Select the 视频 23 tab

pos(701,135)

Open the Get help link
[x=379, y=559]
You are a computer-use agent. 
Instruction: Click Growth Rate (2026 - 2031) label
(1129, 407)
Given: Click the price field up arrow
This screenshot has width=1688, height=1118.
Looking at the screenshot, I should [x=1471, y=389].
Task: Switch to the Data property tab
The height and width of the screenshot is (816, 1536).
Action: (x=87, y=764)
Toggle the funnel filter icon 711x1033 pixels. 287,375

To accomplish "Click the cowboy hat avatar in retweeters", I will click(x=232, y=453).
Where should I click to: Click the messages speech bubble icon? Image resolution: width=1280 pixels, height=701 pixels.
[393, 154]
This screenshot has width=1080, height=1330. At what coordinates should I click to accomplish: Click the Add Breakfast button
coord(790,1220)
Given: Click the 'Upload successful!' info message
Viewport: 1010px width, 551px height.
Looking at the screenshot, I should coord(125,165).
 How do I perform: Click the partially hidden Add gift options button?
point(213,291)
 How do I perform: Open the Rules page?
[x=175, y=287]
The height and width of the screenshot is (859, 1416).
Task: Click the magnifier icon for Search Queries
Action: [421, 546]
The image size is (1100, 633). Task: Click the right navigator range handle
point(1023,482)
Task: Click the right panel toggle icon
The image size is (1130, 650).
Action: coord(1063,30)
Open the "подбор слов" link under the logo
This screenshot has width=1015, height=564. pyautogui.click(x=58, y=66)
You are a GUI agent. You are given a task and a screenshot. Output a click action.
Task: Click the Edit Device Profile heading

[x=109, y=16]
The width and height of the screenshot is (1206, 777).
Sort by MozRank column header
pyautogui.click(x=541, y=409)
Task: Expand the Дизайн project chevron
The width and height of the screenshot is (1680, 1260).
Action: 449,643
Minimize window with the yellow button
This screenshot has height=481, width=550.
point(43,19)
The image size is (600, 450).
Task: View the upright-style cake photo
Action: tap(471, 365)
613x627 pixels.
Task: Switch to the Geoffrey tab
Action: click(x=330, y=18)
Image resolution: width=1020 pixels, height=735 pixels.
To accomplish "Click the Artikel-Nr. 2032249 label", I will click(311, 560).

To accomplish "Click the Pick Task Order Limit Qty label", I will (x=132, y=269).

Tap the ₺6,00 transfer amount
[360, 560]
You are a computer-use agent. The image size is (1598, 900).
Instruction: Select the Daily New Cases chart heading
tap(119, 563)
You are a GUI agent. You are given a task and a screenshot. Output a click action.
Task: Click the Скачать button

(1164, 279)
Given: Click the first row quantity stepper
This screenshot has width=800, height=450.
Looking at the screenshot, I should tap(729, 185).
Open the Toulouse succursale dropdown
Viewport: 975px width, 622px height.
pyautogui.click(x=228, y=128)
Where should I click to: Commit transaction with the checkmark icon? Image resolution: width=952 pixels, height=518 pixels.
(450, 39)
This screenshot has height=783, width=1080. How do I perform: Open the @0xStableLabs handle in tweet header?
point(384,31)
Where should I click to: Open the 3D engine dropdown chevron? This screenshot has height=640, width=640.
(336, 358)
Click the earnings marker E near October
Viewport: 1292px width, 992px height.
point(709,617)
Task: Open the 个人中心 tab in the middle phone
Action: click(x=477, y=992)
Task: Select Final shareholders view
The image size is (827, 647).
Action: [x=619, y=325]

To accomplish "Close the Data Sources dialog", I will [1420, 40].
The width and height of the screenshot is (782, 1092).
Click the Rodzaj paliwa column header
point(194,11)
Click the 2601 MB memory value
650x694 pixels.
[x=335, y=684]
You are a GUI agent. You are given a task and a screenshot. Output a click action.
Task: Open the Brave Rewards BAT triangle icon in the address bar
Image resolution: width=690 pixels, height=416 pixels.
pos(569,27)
§
> _Task_
Your output should consist only of the lines from the one containing "This screenshot has height=783, width=1080." to the end of the records above, each retyped exactly.

> _Answer space_
This screenshot has height=783, width=1080. How do I perform: Open the @0xStableLabs handle in tweet header?
point(384,31)
Where should I click to: Open the 3D engine dropdown chevron? This screenshot has height=640, width=640.
(336, 358)
Click the earnings marker E near October
Viewport: 1292px width, 992px height.
point(709,617)
Task: Open the 个人中心 tab in the middle phone
Action: click(x=477, y=992)
Task: Select Final shareholders view
The image size is (827, 647).
Action: [x=619, y=325]

To accomplish "Close the Data Sources dialog", I will [1420, 40].
The width and height of the screenshot is (782, 1092).
Click the Rodzaj paliwa column header
point(194,11)
Click the 2601 MB memory value
650x694 pixels.
[x=335, y=684]
You are a GUI agent. You are given a task and a screenshot. Output a click action.
Task: Open the Brave Rewards BAT triangle icon in the address bar
Image resolution: width=690 pixels, height=416 pixels.
pos(569,27)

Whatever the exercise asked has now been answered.